*ACTIVITY:* Filter the records below down to lines containing "title".

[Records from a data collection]
● ● ● ● ●
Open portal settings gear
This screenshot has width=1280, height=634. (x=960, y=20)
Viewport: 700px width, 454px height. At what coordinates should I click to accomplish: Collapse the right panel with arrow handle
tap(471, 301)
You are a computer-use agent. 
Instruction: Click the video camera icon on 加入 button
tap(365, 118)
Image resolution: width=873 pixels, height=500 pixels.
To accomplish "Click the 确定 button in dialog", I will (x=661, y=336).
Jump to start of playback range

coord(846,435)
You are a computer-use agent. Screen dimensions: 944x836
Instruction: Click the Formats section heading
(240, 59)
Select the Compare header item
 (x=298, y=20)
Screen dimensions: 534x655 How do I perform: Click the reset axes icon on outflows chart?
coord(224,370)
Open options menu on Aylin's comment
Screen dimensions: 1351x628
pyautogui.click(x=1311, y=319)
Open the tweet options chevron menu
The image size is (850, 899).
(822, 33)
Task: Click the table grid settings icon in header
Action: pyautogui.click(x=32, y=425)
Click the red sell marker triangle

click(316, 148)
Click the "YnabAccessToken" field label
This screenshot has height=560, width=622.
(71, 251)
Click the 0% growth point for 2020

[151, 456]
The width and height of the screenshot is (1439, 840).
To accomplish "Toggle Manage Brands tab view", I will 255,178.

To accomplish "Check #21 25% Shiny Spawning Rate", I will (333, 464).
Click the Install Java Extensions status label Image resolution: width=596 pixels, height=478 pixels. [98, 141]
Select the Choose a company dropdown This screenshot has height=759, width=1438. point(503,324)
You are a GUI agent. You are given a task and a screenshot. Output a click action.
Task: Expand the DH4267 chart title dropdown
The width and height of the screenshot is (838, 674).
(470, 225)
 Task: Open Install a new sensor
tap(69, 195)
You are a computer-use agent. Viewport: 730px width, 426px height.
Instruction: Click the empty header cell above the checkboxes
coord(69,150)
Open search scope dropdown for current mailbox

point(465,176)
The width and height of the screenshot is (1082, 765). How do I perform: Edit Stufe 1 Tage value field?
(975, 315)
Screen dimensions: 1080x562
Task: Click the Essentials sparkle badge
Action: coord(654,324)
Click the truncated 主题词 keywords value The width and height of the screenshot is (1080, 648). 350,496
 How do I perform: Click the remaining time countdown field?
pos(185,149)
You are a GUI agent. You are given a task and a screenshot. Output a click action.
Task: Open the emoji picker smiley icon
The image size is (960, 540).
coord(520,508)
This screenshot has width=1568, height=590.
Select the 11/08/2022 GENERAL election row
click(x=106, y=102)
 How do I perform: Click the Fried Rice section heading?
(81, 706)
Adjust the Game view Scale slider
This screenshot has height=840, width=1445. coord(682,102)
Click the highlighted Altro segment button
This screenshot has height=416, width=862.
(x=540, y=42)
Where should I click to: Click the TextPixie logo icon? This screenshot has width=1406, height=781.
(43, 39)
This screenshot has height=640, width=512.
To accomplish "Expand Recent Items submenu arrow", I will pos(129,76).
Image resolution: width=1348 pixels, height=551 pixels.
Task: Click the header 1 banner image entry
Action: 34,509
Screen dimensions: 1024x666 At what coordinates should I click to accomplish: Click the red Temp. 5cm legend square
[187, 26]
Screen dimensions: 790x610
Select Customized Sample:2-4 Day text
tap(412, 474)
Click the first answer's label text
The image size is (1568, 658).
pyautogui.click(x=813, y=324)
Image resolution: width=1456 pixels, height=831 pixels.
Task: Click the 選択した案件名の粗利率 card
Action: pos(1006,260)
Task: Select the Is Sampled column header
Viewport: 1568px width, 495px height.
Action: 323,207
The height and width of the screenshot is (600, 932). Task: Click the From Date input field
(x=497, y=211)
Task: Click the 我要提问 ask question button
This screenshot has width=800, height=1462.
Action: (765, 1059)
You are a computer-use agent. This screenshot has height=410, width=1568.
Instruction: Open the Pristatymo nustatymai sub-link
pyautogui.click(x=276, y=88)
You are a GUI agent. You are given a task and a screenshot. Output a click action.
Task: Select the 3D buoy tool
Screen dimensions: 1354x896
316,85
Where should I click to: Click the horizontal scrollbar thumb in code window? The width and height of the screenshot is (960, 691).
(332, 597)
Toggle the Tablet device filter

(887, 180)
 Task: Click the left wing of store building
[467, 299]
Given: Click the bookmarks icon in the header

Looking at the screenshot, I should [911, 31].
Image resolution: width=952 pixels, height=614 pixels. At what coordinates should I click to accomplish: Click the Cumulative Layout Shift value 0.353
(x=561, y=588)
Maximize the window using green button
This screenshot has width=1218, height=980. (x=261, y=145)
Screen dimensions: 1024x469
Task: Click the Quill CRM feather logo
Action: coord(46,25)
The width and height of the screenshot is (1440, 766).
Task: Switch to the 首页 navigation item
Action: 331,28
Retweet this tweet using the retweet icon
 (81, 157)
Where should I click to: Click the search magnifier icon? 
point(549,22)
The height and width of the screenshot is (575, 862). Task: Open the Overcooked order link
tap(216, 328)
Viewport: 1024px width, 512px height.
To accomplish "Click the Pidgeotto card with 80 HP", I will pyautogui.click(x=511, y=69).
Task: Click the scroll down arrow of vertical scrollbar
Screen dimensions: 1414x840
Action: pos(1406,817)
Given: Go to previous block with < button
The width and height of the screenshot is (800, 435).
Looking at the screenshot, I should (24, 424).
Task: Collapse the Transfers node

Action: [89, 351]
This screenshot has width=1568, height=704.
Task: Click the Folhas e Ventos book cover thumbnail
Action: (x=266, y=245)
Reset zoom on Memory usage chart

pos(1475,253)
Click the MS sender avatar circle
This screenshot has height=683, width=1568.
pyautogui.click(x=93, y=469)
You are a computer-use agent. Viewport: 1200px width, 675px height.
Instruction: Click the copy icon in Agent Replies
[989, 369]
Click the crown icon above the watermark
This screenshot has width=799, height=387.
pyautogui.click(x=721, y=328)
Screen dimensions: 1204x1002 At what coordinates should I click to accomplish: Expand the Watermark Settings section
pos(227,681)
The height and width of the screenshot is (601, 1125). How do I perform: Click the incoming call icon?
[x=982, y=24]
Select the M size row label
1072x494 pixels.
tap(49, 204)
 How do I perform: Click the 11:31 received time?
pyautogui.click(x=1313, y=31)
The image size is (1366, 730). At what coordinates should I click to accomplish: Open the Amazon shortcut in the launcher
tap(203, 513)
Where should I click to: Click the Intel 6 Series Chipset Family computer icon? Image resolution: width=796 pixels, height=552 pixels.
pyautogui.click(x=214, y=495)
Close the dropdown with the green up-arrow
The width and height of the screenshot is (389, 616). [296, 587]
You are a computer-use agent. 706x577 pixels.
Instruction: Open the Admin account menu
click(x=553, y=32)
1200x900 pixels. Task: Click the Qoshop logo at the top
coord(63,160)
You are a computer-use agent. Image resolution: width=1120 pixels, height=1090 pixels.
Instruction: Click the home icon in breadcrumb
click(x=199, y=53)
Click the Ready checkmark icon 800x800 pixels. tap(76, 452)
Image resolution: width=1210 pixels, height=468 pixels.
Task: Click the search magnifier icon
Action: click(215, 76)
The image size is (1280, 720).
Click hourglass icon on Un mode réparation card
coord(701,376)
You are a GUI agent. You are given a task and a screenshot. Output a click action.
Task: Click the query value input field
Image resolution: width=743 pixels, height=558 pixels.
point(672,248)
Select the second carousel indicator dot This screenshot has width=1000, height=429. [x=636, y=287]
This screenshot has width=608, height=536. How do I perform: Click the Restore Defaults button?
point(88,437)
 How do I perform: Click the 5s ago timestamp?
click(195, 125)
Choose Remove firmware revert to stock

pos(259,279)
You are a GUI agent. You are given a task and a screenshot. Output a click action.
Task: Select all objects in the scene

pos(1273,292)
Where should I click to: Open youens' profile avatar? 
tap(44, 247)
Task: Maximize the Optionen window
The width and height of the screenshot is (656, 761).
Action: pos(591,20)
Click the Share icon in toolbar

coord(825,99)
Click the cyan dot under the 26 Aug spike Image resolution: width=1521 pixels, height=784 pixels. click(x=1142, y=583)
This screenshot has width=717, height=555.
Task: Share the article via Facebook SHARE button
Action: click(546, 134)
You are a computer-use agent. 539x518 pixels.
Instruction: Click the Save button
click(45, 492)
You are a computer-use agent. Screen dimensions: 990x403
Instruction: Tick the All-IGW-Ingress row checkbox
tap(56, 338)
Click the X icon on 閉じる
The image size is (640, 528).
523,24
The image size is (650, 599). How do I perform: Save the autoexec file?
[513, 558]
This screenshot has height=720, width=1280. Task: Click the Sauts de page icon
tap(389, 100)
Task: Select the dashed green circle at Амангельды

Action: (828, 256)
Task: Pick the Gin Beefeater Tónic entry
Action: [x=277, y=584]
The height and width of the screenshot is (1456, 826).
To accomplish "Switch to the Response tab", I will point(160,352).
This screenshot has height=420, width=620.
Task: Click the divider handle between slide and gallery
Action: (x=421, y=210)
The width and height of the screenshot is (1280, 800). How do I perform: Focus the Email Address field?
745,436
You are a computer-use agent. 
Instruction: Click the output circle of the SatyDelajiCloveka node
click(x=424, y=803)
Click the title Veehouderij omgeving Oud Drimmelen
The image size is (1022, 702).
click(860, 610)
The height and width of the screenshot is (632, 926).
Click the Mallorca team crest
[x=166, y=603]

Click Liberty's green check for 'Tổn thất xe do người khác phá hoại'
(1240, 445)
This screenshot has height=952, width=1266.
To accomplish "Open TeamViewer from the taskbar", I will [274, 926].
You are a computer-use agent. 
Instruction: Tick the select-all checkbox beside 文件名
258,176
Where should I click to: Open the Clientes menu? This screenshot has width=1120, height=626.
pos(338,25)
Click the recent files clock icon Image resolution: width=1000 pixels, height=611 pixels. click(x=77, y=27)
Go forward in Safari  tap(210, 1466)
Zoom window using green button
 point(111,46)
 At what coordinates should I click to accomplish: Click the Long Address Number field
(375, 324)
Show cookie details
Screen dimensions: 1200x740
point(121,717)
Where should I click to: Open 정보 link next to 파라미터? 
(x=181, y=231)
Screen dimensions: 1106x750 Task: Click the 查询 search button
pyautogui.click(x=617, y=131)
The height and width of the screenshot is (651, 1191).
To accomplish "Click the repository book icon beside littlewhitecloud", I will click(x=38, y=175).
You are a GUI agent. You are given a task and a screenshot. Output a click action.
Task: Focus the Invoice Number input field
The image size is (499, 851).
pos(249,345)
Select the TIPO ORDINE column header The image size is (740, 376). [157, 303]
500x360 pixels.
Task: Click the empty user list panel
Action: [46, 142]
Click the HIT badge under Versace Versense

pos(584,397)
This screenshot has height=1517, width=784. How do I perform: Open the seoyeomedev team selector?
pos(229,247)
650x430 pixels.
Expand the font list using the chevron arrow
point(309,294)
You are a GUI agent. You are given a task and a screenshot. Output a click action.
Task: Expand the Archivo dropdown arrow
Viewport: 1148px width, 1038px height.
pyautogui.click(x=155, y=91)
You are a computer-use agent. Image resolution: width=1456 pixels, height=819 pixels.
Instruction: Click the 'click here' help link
● ● ● ● ●
*ANSWER BOX:*
Task: Expand the DH4267 chart title dropdown
Click the title Veehouderij omgeving Oud Drimmelen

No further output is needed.